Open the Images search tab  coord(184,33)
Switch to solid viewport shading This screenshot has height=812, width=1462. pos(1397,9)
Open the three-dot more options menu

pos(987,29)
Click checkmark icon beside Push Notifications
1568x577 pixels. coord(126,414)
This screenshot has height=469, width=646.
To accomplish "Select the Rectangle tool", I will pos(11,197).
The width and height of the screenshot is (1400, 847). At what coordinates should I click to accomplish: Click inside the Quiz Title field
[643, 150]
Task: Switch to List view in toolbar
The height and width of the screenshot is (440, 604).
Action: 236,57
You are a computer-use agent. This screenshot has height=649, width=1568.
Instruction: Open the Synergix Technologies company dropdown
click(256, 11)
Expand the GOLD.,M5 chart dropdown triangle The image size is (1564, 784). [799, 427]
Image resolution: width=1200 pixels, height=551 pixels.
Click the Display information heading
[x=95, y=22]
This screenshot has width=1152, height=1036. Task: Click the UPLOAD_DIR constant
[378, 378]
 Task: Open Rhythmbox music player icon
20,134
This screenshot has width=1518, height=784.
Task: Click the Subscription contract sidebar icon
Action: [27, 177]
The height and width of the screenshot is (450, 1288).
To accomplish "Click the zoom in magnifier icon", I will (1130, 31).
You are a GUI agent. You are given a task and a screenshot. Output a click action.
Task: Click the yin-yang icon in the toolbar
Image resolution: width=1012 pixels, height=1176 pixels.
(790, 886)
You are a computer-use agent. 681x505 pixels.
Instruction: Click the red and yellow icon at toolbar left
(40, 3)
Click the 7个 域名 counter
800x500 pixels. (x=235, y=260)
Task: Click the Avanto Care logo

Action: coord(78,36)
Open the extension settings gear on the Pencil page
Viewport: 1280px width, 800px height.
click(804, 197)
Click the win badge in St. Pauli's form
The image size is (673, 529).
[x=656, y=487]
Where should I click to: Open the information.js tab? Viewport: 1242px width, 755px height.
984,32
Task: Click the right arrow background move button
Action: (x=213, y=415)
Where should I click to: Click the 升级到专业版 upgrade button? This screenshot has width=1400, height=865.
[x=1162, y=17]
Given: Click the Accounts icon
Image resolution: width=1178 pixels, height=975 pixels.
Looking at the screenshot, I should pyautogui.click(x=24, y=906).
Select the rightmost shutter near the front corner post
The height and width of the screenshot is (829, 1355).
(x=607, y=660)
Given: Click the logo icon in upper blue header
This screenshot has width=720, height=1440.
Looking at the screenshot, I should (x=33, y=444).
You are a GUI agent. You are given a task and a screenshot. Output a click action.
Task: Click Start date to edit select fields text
++++++++
■ **Exercise instructions**: All records above are to be output again exactly as they stand.

■ **Output below**:
Open the Images search tab  coord(184,33)
Switch to solid viewport shading This screenshot has height=812, width=1462. pos(1397,9)
Open the three-dot more options menu

pos(987,29)
Click checkmark icon beside Push Notifications
1568x577 pixels. coord(126,414)
This screenshot has height=469, width=646.
To accomplish "Select the Rectangle tool", I will pos(11,197).
The width and height of the screenshot is (1400, 847). At what coordinates should I click to accomplish: Click inside the Quiz Title field
[643, 150]
Task: Switch to List view in toolbar
The height and width of the screenshot is (440, 604).
Action: 236,57
You are a computer-use agent. This screenshot has height=649, width=1568.
Instruction: Open the Synergix Technologies company dropdown
click(256, 11)
Expand the GOLD.,M5 chart dropdown triangle The image size is (1564, 784). [799, 427]
Image resolution: width=1200 pixels, height=551 pixels.
Click the Display information heading
[x=95, y=22]
This screenshot has width=1152, height=1036. Task: Click the UPLOAD_DIR constant
[378, 378]
 Task: Open Rhythmbox music player icon
20,134
This screenshot has width=1518, height=784.
Task: Click the Subscription contract sidebar icon
Action: [27, 177]
The height and width of the screenshot is (450, 1288).
To accomplish "Click the zoom in magnifier icon", I will (1130, 31).
You are a GUI agent. You are given a task and a screenshot. Output a click action.
Task: Click the yin-yang icon in the toolbar
Image resolution: width=1012 pixels, height=1176 pixels.
(790, 886)
You are a computer-use agent. 681x505 pixels.
Instruction: Click the red and yellow icon at toolbar left
(40, 3)
Click the 7个 域名 counter
800x500 pixels. (x=235, y=260)
Task: Click the Avanto Care logo

Action: coord(78,36)
Open the extension settings gear on the Pencil page
Viewport: 1280px width, 800px height.
click(804, 197)
Click the win badge in St. Pauli's form
The image size is (673, 529).
[x=656, y=487]
Where should I click to: Open the information.js tab? Viewport: 1242px width, 755px height.
984,32
Task: Click the right arrow background move button
Action: (x=213, y=415)
Where should I click to: Click the 升级到专业版 upgrade button? This screenshot has width=1400, height=865.
[x=1162, y=17]
Given: Click the Accounts icon
Image resolution: width=1178 pixels, height=975 pixels.
Looking at the screenshot, I should pyautogui.click(x=24, y=906).
Select the rightmost shutter near the front corner post
The height and width of the screenshot is (829, 1355).
(x=607, y=660)
Given: Click the logo icon in upper blue header
This screenshot has width=720, height=1440.
Looking at the screenshot, I should (x=33, y=444).
You are a GUI agent. You are given a task and a screenshot. Output a click action.
Task: Click Start date to edit select fields text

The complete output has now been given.